Opinion
No. 7647.
May 22, 1964.
Arthur Harold Downey, Denver, Colo. (Monte B. Roberts, Jr., Denver, Colo., on the brief), for appellant.
Benjamin E. Franklin, Asst. U.S. Atty., Topeka, Kan. (Newell A. George, U.S. Atty., Topeka, Kan., was with him on the brief), for appellee.
Before BREITENSTEIN, HILL and SETH, Circuit Judges.
Appellant filed a motion with the District Court for the District of Kansas under Rule 35 of the Federal Rules of Criminal Procedure and under § 2255 of Title 28 U.S.C. Under his motion appellant urges that the evidence at the trial was insufficient to prove all of the elements of the offenses charged; that the instructions given by the court were not given separately on each of the two indictments which had been consolidated for trial; and that the court submitted improper forms to be used by the jury in returning a verdict.

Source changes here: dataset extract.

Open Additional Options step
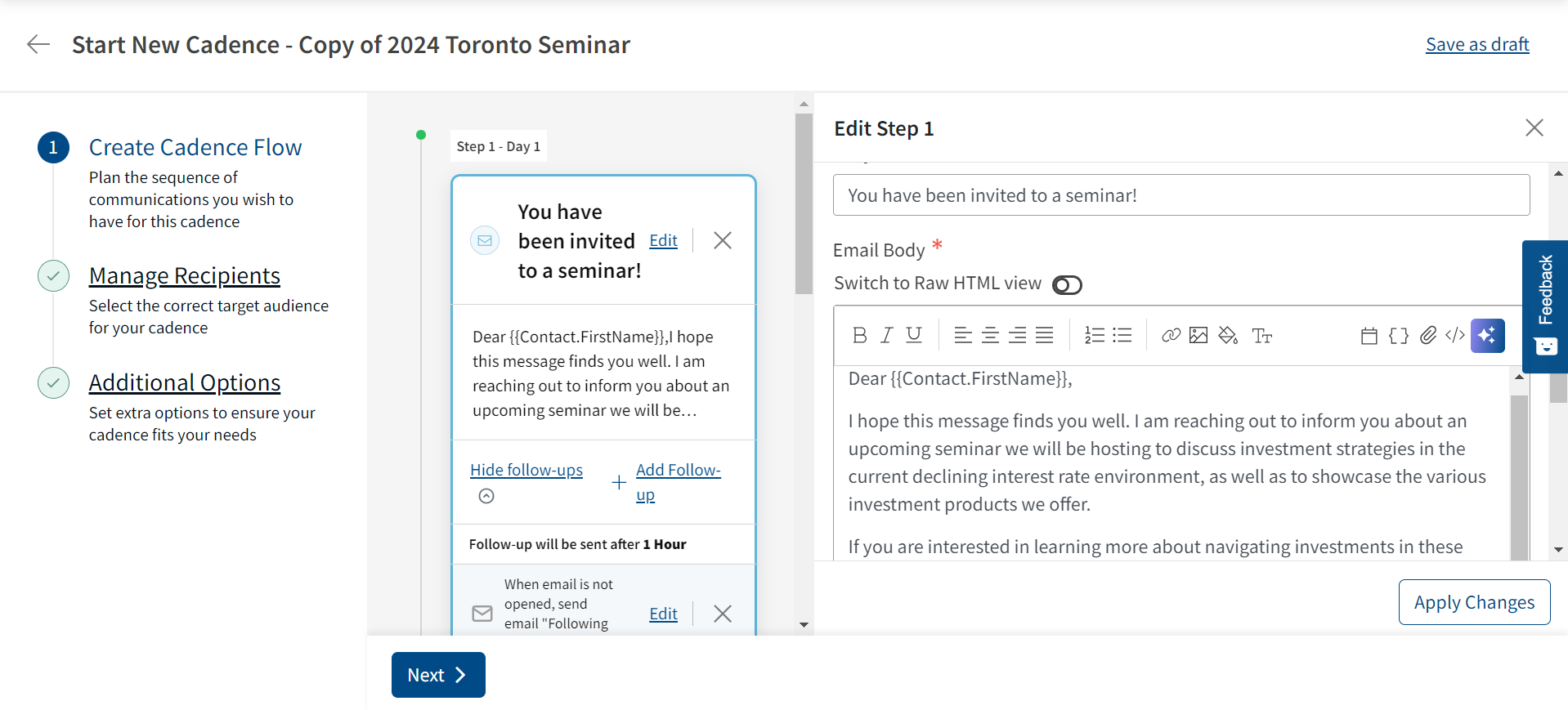 (185, 382)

The District Court denied appellant's motion without a hearing stating that no factual issue was present which required a hearing, and the files and records showed conclusively that the appellant was not entitled to relief. The trial court stated that neither Rule 35 nor § 2255 could serve as an appeal. The appellant has taken this.
Appellant and another accused were indicted in two separate indictments charging two separate robberies of the same Kansas bank. One robbery took place on August 20, 1957, and the second on September 25, 1957. The appellant was tried by a jury and found guilty under each indictment, and was sentenced to fifteen years on each of the two charges, the sentences to run consecutively. Appellant then appealed to this court from the guilty verdict, and the appeal is reported in Johnston v. United States, 10 Cir., 260 F.2d 345, cert. den. 360 U.S. 935, 80 S.Ct. 1454, 4 L.Ed.2d 1547.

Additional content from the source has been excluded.